* [What you need to do]: Count the lines in the entries below that contain the string "will", matching case exactly, and give only the number.

* [Input records]:
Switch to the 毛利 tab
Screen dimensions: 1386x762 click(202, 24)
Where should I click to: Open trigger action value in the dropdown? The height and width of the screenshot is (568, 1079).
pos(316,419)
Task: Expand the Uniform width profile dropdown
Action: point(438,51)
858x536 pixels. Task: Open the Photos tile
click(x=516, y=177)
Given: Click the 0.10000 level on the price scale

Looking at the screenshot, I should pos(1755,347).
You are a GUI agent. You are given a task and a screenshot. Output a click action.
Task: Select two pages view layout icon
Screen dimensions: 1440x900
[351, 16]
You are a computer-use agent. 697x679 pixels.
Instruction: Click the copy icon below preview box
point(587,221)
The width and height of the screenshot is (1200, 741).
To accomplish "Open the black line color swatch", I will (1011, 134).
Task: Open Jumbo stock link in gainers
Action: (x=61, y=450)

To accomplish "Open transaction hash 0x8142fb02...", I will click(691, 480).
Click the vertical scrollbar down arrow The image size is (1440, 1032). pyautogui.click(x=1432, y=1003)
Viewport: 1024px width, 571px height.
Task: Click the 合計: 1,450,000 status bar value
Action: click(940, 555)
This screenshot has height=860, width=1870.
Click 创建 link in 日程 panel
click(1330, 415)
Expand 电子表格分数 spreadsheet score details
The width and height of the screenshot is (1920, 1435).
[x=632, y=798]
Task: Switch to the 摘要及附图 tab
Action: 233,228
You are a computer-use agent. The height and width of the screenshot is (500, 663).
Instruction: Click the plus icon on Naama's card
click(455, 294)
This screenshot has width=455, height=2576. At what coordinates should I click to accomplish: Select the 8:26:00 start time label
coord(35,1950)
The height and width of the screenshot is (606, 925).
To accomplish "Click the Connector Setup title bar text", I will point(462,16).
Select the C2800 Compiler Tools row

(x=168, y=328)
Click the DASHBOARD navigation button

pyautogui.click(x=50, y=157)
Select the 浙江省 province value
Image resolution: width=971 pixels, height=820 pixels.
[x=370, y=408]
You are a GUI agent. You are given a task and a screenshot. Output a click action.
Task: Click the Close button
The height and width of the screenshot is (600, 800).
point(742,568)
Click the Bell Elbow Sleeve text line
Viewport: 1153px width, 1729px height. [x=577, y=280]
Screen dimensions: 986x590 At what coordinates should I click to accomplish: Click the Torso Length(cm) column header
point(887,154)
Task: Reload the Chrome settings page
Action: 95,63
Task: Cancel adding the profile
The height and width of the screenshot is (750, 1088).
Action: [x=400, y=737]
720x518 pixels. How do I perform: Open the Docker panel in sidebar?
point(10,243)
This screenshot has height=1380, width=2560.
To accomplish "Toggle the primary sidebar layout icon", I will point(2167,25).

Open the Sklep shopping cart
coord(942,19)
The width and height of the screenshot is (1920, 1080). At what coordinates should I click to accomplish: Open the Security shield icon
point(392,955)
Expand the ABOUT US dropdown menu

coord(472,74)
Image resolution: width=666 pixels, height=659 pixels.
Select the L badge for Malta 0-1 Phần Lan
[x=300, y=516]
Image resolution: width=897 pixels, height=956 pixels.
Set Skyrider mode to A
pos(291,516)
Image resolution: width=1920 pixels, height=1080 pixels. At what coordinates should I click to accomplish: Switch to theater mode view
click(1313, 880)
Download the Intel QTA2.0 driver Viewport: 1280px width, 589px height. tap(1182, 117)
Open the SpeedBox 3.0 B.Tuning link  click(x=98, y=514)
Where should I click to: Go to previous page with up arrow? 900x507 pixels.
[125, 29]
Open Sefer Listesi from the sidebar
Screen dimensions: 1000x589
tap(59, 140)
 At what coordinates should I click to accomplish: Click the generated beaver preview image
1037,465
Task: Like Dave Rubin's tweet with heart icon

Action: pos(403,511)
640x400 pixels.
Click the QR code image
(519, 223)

* [Solved exercise]: 4